_What you are asked to do_:
Could you set down every record exactly as it appears?
━━━━━ Extracted material ━━━━━
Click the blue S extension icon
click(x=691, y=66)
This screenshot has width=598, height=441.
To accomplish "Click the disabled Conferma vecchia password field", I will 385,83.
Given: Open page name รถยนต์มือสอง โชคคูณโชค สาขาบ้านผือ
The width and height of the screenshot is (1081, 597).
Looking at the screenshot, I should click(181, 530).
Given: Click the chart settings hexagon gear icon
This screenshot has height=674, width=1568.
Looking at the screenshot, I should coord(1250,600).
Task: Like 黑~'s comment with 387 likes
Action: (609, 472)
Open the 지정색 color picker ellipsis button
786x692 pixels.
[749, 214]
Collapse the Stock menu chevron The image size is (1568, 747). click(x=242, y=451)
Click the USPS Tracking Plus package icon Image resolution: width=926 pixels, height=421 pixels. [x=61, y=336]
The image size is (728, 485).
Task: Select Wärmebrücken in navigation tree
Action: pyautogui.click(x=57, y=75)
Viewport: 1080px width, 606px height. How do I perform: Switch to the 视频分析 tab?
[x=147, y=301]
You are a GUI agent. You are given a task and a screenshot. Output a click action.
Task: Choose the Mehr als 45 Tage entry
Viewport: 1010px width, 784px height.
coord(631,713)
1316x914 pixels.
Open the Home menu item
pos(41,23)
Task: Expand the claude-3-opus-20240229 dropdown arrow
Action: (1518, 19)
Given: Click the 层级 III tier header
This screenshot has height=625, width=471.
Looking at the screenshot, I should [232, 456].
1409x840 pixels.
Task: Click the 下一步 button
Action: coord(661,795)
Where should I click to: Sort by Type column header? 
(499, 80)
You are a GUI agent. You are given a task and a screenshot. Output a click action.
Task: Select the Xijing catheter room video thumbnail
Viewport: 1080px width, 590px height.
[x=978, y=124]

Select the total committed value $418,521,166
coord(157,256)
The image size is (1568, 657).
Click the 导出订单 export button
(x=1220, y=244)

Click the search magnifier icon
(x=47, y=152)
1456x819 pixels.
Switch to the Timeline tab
━━━━━
_Exercise result_:
Click the blue S extension icon
click(x=691, y=66)
This screenshot has width=598, height=441.
To accomplish "Click the disabled Conferma vecchia password field", I will 385,83.
Given: Open page name รถยนต์มือสอง โชคคูณโชค สาขาบ้านผือ
The width and height of the screenshot is (1081, 597).
Looking at the screenshot, I should click(181, 530).
Given: Click the chart settings hexagon gear icon
This screenshot has height=674, width=1568.
Looking at the screenshot, I should coord(1250,600).
Task: Like 黑~'s comment with 387 likes
Action: (609, 472)
Open the 지정색 color picker ellipsis button
786x692 pixels.
[749, 214]
Collapse the Stock menu chevron The image size is (1568, 747). click(x=242, y=451)
Click the USPS Tracking Plus package icon Image resolution: width=926 pixels, height=421 pixels. [x=61, y=336]
The image size is (728, 485).
Task: Select Wärmebrücken in navigation tree
Action: pyautogui.click(x=57, y=75)
Viewport: 1080px width, 606px height. How do I perform: Switch to the 视频分析 tab?
[x=147, y=301]
You are a GUI agent. You are given a task and a screenshot. Output a click action.
Task: Choose the Mehr als 45 Tage entry
Viewport: 1010px width, 784px height.
coord(631,713)
1316x914 pixels.
Open the Home menu item
pos(41,23)
Task: Expand the claude-3-opus-20240229 dropdown arrow
Action: (1518, 19)
Given: Click the 层级 III tier header
This screenshot has height=625, width=471.
Looking at the screenshot, I should [232, 456].
1409x840 pixels.
Task: Click the 下一步 button
Action: coord(661,795)
Where should I click to: Sort by Type column header? 
(499, 80)
You are a GUI agent. You are given a task and a screenshot. Output a click action.
Task: Select the Xijing catheter room video thumbnail
Viewport: 1080px width, 590px height.
[x=978, y=124]

Select the total committed value $418,521,166
coord(157,256)
The image size is (1568, 657).
Click the 导出订单 export button
(x=1220, y=244)

Click the search magnifier icon
(x=47, y=152)
1456x819 pixels.
Switch to the Timeline tab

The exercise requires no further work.